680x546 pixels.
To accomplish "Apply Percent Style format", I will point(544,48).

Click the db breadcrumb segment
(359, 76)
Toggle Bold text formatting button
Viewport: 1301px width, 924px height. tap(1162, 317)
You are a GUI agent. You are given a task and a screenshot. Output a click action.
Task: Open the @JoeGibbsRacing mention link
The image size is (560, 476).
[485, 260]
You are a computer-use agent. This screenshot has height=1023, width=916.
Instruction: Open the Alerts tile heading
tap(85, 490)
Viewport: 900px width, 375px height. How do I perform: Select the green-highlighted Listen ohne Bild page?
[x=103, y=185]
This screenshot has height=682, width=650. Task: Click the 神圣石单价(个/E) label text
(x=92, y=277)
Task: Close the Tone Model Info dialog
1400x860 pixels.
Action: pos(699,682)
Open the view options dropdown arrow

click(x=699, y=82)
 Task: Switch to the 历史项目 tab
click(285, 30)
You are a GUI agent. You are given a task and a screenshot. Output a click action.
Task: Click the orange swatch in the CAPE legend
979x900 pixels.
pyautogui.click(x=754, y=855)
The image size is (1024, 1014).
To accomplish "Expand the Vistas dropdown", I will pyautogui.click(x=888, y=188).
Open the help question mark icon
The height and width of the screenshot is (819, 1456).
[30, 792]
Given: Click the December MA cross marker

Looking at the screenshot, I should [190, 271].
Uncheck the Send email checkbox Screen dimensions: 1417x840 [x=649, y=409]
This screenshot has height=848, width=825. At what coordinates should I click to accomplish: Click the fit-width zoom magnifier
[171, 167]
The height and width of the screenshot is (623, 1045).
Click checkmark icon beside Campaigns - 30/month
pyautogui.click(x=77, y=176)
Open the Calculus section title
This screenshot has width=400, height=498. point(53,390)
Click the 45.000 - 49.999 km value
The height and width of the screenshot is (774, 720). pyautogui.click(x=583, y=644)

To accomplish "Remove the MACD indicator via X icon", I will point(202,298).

────────────────────

Задание. Посчитайте, сколько строк выше содержат слово "width" с учетом регистра. В ответе укажите только число.

Ответ. 9